Input records ▸
*** Block opens ***

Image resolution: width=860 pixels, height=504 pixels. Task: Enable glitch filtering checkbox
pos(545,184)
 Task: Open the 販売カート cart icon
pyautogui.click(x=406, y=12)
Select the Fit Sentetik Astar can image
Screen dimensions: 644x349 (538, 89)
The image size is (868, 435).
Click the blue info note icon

*** Block closes ***
*** Block opens ***

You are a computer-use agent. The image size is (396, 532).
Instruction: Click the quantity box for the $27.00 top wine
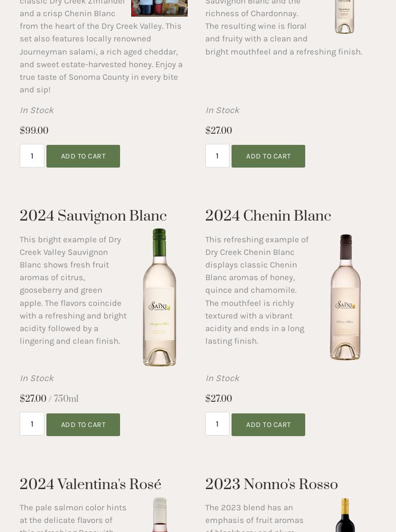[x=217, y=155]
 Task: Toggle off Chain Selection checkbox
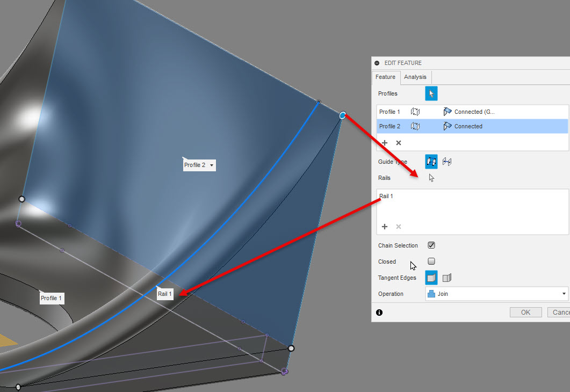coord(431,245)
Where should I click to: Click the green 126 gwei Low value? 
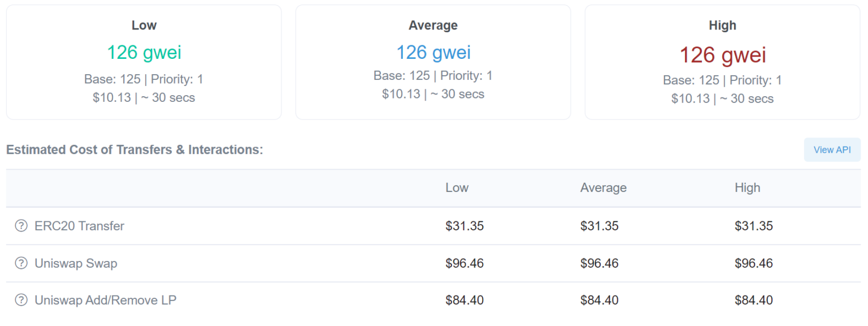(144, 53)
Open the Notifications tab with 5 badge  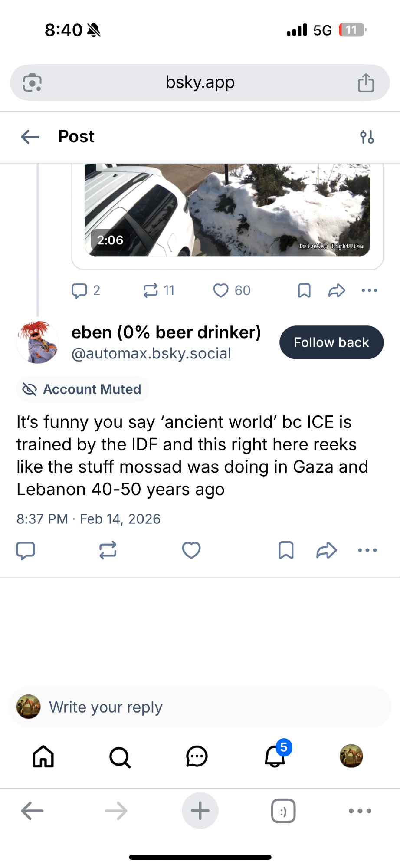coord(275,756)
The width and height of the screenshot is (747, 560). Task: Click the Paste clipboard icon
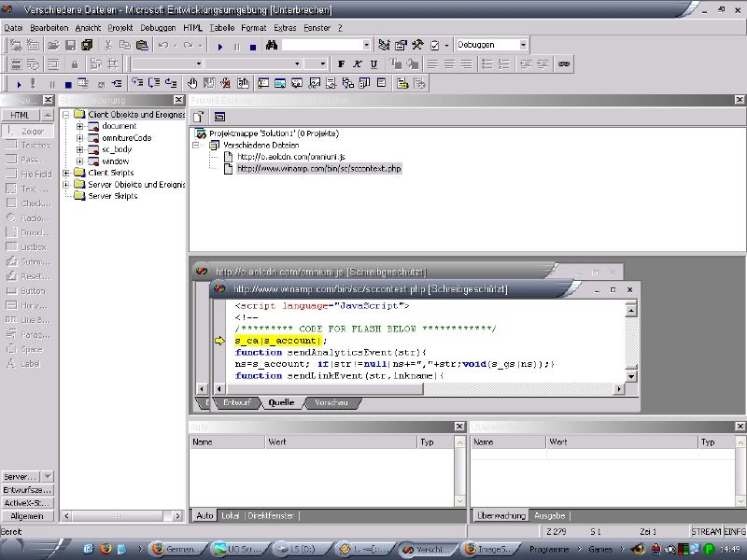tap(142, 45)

*** Block closes ***

About this task ▸
I need every line of the material that includes "size", so please copy them out.

Response for this exercise ▸
The image size is (868, 435).
You are a computer-use agent. The image size is (396, 532).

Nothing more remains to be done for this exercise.